Once upon a time there was this quiet gal who worked in a public library… Her libido, caught up in a surge of thirty-something hormonal craziness, was making her husband very happy but very tired. I liked to read romance, but couldn’t always find titles with enough sex in them—or the kind of sex I liked—so I resorted to daydreaming. Meanwhile, a local RWA chapter would hold their monthly meetings in the library’s conference room, laugh really loud, and bring good-smelling food. I was intrigued but too shy to get involved. When the authors I liked couldn’t write fast enough for me, I began to wonder if I could write my own stories. When I moved on to another library, I decided to quit whining and find out for myself. That was four years ago, and I’ve been writing ever since. Being a member of Chesapeake Romance Writers taught me a lot about the craft, and while a member, I sold a few not-too-naughty short stories to Sun magazine, a sister publication to The National Enquirer. These stories were fun to do, but I really wanted to write longer and dirtier. I met good friend Bridget Midway at CRW, and since we both wrote erotic romance, she encouraged me to try for two publisher writing contests in late 2004. I placed in both and have continued to find a home for my work at epublishers ever since.
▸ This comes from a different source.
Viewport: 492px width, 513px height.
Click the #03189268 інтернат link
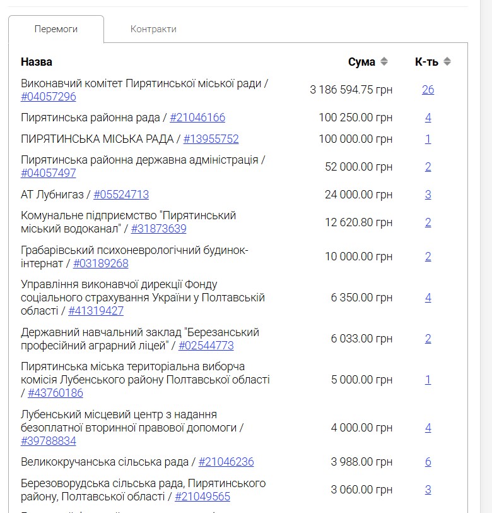(x=101, y=263)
Gory details? Let’s see… there was the first time I ever typed a body part. The word was “nipple” and I kept giggling like a kid who’d just made his first underarm fart or something. Writing about it now, I can still feel how hot my cheeks were and how utterly embarrassed I was, my eyes barely able to look at the word onscreen. What would my mom think? My co-workers? Finally I told myself that if I had these smutty thoughts and wanted to be a writer, I damn well better be able to type every nasty word out there. And I think I have ;)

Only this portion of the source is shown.